Stored items
○ ○ ○
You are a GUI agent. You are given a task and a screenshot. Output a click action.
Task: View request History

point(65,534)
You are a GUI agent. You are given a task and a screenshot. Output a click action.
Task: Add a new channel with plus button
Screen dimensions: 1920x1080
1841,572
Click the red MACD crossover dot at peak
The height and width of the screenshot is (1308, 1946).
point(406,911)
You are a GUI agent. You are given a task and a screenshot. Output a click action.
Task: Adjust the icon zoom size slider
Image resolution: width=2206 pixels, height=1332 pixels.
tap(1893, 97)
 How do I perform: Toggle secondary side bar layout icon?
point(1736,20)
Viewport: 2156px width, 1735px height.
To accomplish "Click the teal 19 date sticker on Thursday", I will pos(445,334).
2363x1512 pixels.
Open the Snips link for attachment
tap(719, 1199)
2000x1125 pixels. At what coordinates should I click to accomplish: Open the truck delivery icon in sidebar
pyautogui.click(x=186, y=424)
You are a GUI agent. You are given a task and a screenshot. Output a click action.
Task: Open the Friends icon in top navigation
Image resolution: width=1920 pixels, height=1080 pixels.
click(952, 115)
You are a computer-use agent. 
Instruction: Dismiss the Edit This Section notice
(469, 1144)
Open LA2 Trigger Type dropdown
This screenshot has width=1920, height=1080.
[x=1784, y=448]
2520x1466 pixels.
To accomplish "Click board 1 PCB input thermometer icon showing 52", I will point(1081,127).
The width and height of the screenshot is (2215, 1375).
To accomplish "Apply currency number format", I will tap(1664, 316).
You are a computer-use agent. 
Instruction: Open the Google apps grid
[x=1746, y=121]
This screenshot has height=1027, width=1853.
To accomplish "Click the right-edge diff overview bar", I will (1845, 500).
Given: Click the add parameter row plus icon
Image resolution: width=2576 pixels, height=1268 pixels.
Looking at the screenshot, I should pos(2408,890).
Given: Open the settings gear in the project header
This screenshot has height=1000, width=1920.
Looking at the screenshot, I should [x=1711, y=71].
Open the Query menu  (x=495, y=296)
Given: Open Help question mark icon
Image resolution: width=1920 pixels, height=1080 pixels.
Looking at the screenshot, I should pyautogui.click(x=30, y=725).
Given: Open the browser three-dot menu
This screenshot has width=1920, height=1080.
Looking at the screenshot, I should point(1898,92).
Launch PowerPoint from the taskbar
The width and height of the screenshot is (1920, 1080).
○ ○ ○
Reproduce the entries above in full, exactly as they read.

## OUTPUT BELOW
You are a GUI agent. You are given a task and a screenshot. Output a click action.
Task: View request History

point(65,534)
You are a GUI agent. You are given a task and a screenshot. Output a click action.
Task: Add a new channel with plus button
Screen dimensions: 1920x1080
1841,572
Click the red MACD crossover dot at peak
The height and width of the screenshot is (1308, 1946).
point(406,911)
You are a GUI agent. You are given a task and a screenshot. Output a click action.
Task: Adjust the icon zoom size slider
Image resolution: width=2206 pixels, height=1332 pixels.
tap(1893, 97)
 How do I perform: Toggle secondary side bar layout icon?
point(1736,20)
Viewport: 2156px width, 1735px height.
To accomplish "Click the teal 19 date sticker on Thursday", I will pos(445,334).
2363x1512 pixels.
Open the Snips link for attachment
tap(719, 1199)
2000x1125 pixels. At what coordinates should I click to accomplish: Open the truck delivery icon in sidebar
pyautogui.click(x=186, y=424)
You are a GUI agent. You are given a task and a screenshot. Output a click action.
Task: Open the Friends icon in top navigation
Image resolution: width=1920 pixels, height=1080 pixels.
click(952, 115)
You are a computer-use agent. 
Instruction: Dismiss the Edit This Section notice
(469, 1144)
Open LA2 Trigger Type dropdown
This screenshot has width=1920, height=1080.
[x=1784, y=448]
2520x1466 pixels.
To accomplish "Click board 1 PCB input thermometer icon showing 52", I will point(1081,127).
The width and height of the screenshot is (2215, 1375).
To accomplish "Apply currency number format", I will tap(1664, 316).
You are a computer-use agent. 
Instruction: Open the Google apps grid
[x=1746, y=121]
This screenshot has height=1027, width=1853.
To accomplish "Click the right-edge diff overview bar", I will (1845, 500).
Given: Click the add parameter row plus icon
Image resolution: width=2576 pixels, height=1268 pixels.
Looking at the screenshot, I should pos(2408,890).
Given: Open the settings gear in the project header
This screenshot has height=1000, width=1920.
Looking at the screenshot, I should [x=1711, y=71].
Open the Query menu  (x=495, y=296)
Given: Open Help question mark icon
Image resolution: width=1920 pixels, height=1080 pixels.
Looking at the screenshot, I should pyautogui.click(x=30, y=725).
Given: Open the browser three-dot menu
This screenshot has width=1920, height=1080.
Looking at the screenshot, I should point(1898,92).
Launch PowerPoint from the taskbar
The width and height of the screenshot is (1920, 1080).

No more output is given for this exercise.